He began dreaming up moneymaking endeavours from the time he was 6, and he hoarded his earnings. (He held off on major philanthropy until late in his life, ostensibly for that reason). ?At 14, he made enough money delivering newspapers to file a $7 tax return. He deducted his watch and bicycle as business expenses.
The biographer: Alice Schroeder. NYT
Surely Buffett was the only student at his high school to own a tenant farm and earn more money than his teachers did. After that, “college was only going to slow me down”, he recalls. Nevertheless he attended Wharton business school at the University of Pennsylvania and was as notable for goofy pranks and slovenly habits as for precocity.
A turning point came when he was rejected by Harvard Business School and decided to attend Columbia. One professor there was Benjamin Graham, author of The Intelligent Investor. Graham became his mentor and role model. Exposed to Graham’s idea of security analysis, “Warren’s reaction was that of a man emerging from the cave in which he had been living all his life, blinking in the sunlight as he perceived reality for the first time”.
The superhuman tenacity that he brought to sniffing out undervalued companies also served him well in his personal life. Unable to win the interest of Susan Thompson, he chased her father instead; eventually, she became Susie Buffett. They had three children, to whom a distant yet manipulative Dad was “the disengaged, silent presence, feet up in his stringy bathrobe, eyes fixed on The Wall Street Journal at the breakfast table”.
But dad was putting his research to amazingly lucrative use. Only when Susie accidentally put dividend checks down an incinerator and scurried to retrieve them did she realize how much money her husband was making.
The Snowball (with a title that refers to Buffett’s way of making things get bigger and bigger) tracks his financial coups without becoming a string of “and then he bought” stories.
Part of the book’s liveliness comes from the feisty, penny-pinching characters with whom Buffett liked to lock horns. The book details his eyebrow-raising friendship with Katharine Graham of The Washington Post, an anomalous liaison since he claims that Daisy Mae of the “Li’l Abner” comics was his feminine ideal.

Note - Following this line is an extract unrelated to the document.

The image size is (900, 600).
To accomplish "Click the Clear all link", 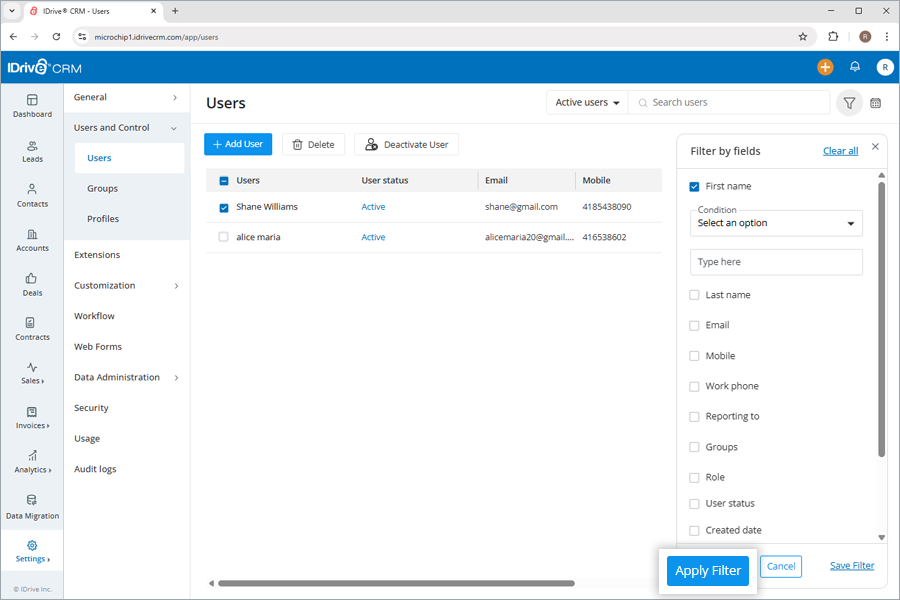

In any case, Buffett required a constant supply of hamburgers and motherly care. He surrounded himself with Susie, a surrogate wife (Astrid Menks, whom he later married) and a close circle of other women.
One of many priceless anecdotes here involves another female friend of Buffett’s who happened to stay in Graham’s guest room. When this friend called, shocked, to tell Buffett that there was a real Picasso in the bathroom, he replied that he had stayed in that guest room for years and never noticed it. What he noticed was that the bathroom contained free shampoo.
The Snowball features equally good stories about power players, including Akio Morita, a co-founder of Sony, and Bill Gates, whom Buffett instantly recognized as a soulmate. Schroeder reports in depth on Buffett’s reluctant involvement in the 1991 near-meltdown of Salomon Brothers with lessons on the risks of deregulation, the precariousness of derivatives and the dangers of involving government in bailing out financial institutions.
In shaping its definitive portrait of Buffett, The Snowball need not make excessive claims of his importance. With story after story, Schroeder makes that self-evident. “No group of shareholders in history,” she writes, “had ever missed their CEO as much as Berkshire’s shareholders would miss Buffett when he was finally gone.”